Man van de geleidelijkheid

door | 21 jun, 2022 | Uitgelicht

Peter Goedvolk (foto: Pierre Crom)

Havenondernemer Peter Goedvolk is de nieuwe voorzitter van de Rotterdam Maritime Board. Er is veel te doen, stelt hij. In Europoort Kringen praat hij over zijn plannen, de belangrijkste lessen die hij heeft geleerd en de energietransitie in de haven. “Je moet niet geforceerd proberen te versnellen.” 

[ihc-hide-content ihc_mb_type=”show” ihc_mb_who=”2,4″ ihc_mb_template=”3″ ]

Aan de wand van jouw kantoor hangen portretten van Winston Churchill, Nelson Mandela, Freddy Heineken en John F. Kennedy. Drie politici en één ondernemer. 

“Ik heb dat meer gedaan vanwege de uitspraken die eronder hangen. Ik ben er wel eens op aangesproken dat op drie van de vier foto’s wordt gerookt. Dat was toen vrij gebruikelijk, al vind ik dat nu wel jammer. Maar ik vind die spreuken zo mooi, zoals van Heineken: ‘I’ve been told many times that’s not a wise move.
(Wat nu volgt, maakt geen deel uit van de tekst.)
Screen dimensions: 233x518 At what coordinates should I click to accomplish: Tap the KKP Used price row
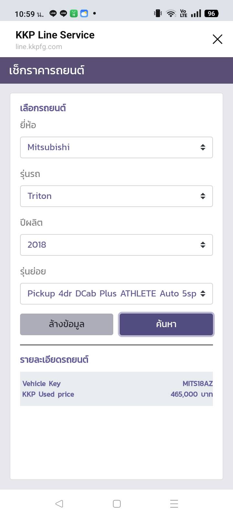pyautogui.click(x=117, y=394)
My answer has been: that may not be wise, but we’ll do it anyway.’”

Sinds medio april ben je voorzitter van de Rotterdam Maritime Board. Waarom heb je hier ja op gezegd?

“Het ecosysteem in de metropool Rotterdam is fantastisch. Zeker in vergelijking met Amsterdam is er hier heel veel, en we weten elkaar goed te vinden. In het verleden ben ik voorzitter geweest van de Havenvereniging. Toen heb ik ooit gezegd dat het geweldig is dat al die netwerken er zijn, maar wanneer gaan we nou eens al die draadjes aan elkaar verbinden? Er valt namelijk nog meer uit te halen. Dat werd misschien een beetje als kretologie gezien en ik heb het maar zo gelaten. Na al die jaren kwam dit op mijn pad. Ik had een zekere betrokkenheid bij de Maritime Board. Een bekende spreuk is: learn, earn and return. Ik ben niet academisch geschoold en heb misschien niet al te lang geleerd. Wat earn betreft: ik ben gelukkig altijd in staat geweest om met mijn verschillende bedrijven wat te verdienen, wat in ondernemersland natuurlijk erg belangrijk is. Ik houd het al bijna veertig jaar vol. Return deed ik al een beetje – ik ben onder andere commissaris bij YES!Delft en lid van de Raad van Advies van PortXL – en hiermee kan ik daar verder invulling aan geven. Ik had toen zo’n grote mond en kan nu vanuit deze functie helpen het verschil te maken, samen met de mensen die erbij betrokken zijn.”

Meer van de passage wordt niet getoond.